Cardano (ADA) is facing significant headwinds as its ecosystem activity stalls and network fees crater to just $38,000 for the month, a stark decline from its peak of over $1.7 million. The price of ADA has been trading sideways around $0.25, trapped in a narrow range since February and having crashed from its all-time high of $3. Its market capitalization has collapsed from over $90 billion to approximately $9 billion.
Despite bullish rhetoric from founder Charles Hoskinson, who recently stated Cardano has "cracked the code" for building secure yet user-friendly technology, on-chain data paints a grim picture of a "ghost chain." The Total Value Locked (TVL) in its DeFi ecosystem has plummeted to $135 million from a high of $680 million last year. Major oracle network Chainlink has not integrated with Cardano, and the network holds no market share in the burgeoning Real-World Asset (RWA) tokenization industry.
Cardano's stablecoin market cap is a mere $48 million, a negligible fraction of the overall $310 billion stablecoin market. The network's top protocols, such as Minswap, Liqwid, and Dano Finance, see little mainstream usage.
Technically, ADA's price action is concerning. On the three-day chart, the token has broken below all key moving averages and critical support levels, including the $0.27 support from August 2024. It has formed a bearish pennant pattern, suggesting a potential for further downward momentum.
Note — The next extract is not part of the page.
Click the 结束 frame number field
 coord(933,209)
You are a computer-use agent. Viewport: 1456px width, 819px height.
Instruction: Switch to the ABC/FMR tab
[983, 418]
This contrasts with a short-term cup and handle pattern observed on a 2-hour chart, which saw a 49% jump in volume and rising open interest, indicating fresh speculative positions.
The Cardano team is pinning hopes on upcoming initiatives like the privacy-focused Midnight sidechain, the Leios upgrade for parallel processing in June, and the Pentad implementation for tier-1 stablecoins and analytics. However, to date, these developments have failed to attract a meaningful influx of developers or users, with Midnight yet to host any listed projects.